Closed northbound1 closed 8 years ago
I did a bit more research and deleted the post because further research indicated it wouldn't make a difference, the tasklet wouldn't get called again while it was running. The only way I could see that it would make a difference is if the lock is global across all loaded copies of the driver in which case the driver on the 2.4 ghz radio could be calling it at the same time as the 5 ghz radio, but I don't know. My experience with kernel modules is too weak. Once I get a compile system going I'll do some actual testing and debugging and if there's anything to that line of reasoning, I'll post my results. Until then I'm just taking a stab in the dark and probably showing my ignorance and wasting peoples time.
@cfinch81 .. no worries about the time wasting stuff.
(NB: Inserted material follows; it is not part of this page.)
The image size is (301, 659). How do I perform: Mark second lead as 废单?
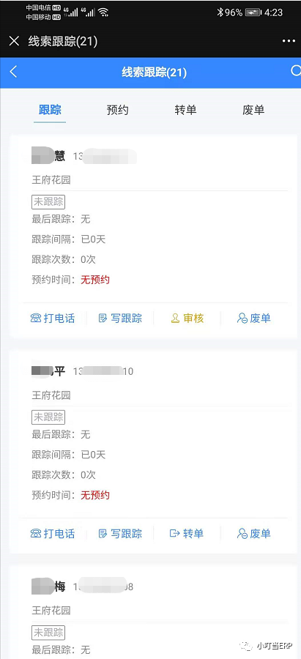click(254, 534)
Most of us on here are good people (typical nerds without social skill sometimes but good people nonetheless). @yuhhaurlin is the engineer who's keeping it all together and releasing "official" code.
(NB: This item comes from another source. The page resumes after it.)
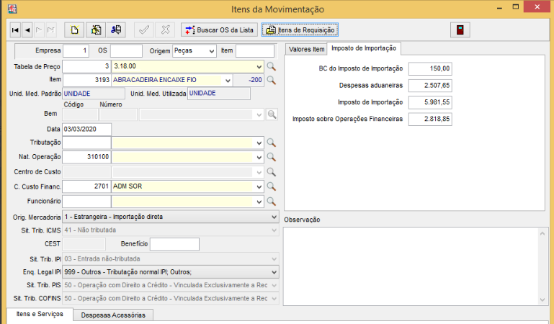Open the Tributação search magnifier
554x324 pixels.
click(x=272, y=143)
I do think there's something to the locks - personally I've been buried with work to check into it. About a week ago I was mentioned noticing that in mwl_tx_done and other functions the lock/unlocks are very far apart (code-wise with lots of commands happening in between, loops, etc.), and judging by the high soft IRQ count, (Rescheduling and Single Func), could it be possible that there is too much processing happening in between the locks so that the kernel defers calls (hence creating the Rescheduling interrupts)? I have on my to-do list next week (hopefully) to see what happens if the lock/unlock are tightened to just around the commands that actually need the lock.
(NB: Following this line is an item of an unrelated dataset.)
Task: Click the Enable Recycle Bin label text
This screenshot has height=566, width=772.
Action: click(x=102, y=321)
About the types of locks, I found this useful ... https://www.kernel.org/pub/linux/kernel/people/rusty/kernel-locking/c214.html. BH locks seem to be appropriate here - note that in tx they're not uniform throughout the code.
Top uses timer tick to collect information. It means it collects information on the rate 100 times per second. For regular periodical event, top may not report correct information. The mechanism is correct and it won't take lot of CPU times when system is idle.
There is no need to use spin_lock with bh if the code is only used inside bh,
I think I can modify the code to trigger queue empty tasklet only when previous queue empty interrupt is occurred longer than one tick.
Looking forward to the commit.
From: yuhhaurlin [mailto:notifications@github.com] Sent: Thursday, November 12, 2015 4:28 AM To: kaloz/mwlwifi Cc: gufus
I think I can modify the code to trigger queue empty tasklet only when previous queue empty interrupt is occurred longer than one tick.
Thanks for everything. — Reply to this email directly or view it on GitHub.
@yuhhaurlin any news on the modification discussed here?
I wanted to share a patch to 10.3.0.14 for rx.c below.
On my test unit, the Rescheduling Interrupts are lower (~2-3x as the crow flies) under heavy transfer load and overall (upload) performance is increased. Stability is good with two PC running Intel AC 7260, a Samsung Galaxy S4, and an iPhone 6+.
My changes are to tighten the spin lock/unlock around the memory operations.
--- original_10.3.0.14/rx.c 2015-11-06 00:13:02.000000000 -0600
+++ updated_10.3.0.14/rx.c 2015-11-23 01:16:44.232709000 -0600
@@ -488,9 +488,10 @@
struct ieee80211_hdr *wh;
u32 status_mask;
- spin_lock(&priv->rx_desc_lock);
- desc = &priv->desc_data[0];
- curr_hndl = desc->pnext_rx_hndl;
+ spin_lock(&priv->rx_desc_lock);
+ desc = &priv->desc_data[0];
+ curr_hndl = desc->pnext_rx_hndl;
+ spin_unlock(&priv->rx_desc_lock);
if (!curr_hndl) {
status_mask = readl(priv->iobase1 +
@@ -500,7 +501,6 @@
priv->is_rx_schedule = false;
wiphy_warn(hw->wiphy, "busy or no receiving packets\n");
- spin_unlock(&priv->rx_desc_lock);
return;
}
@@ -560,7 +560,9 @@
tr = (struct mwl_dma_data *)
prx_skb->data;
+ spin_lock(&priv->rx_desc_lock);
memset((void *)&tr->data, 0, 4);
+ spin_unlock(&priv->rx_desc_lock);
pkt_len += 4;
}
@@ -602,9 +604,11 @@
&status))
goto out;
}
-
+ spin_lock(&priv->rx_desc_lock);
memcpy(IEEE80211_SKB_RXCB(prx_skb), &status, sizeof(status));
ieee80211_rx(hw, prx_skb);
+ spin_unlock(&priv->rx_desc_lock);
+
out:
mwl_rx_refill(priv, curr_hndl);
curr_hndl->pdesc->rx_control = EAGLE_RXD_CTRL_DRIVER_OWN;
@@ -622,5 +626,4 @@
priv->is_rx_schedule = false;
- spin_unlock(&priv->rx_desc_lock);
}
@Tiremeat: interesting. i'll see if i can add it to my code and test it as well. Thanks for your work!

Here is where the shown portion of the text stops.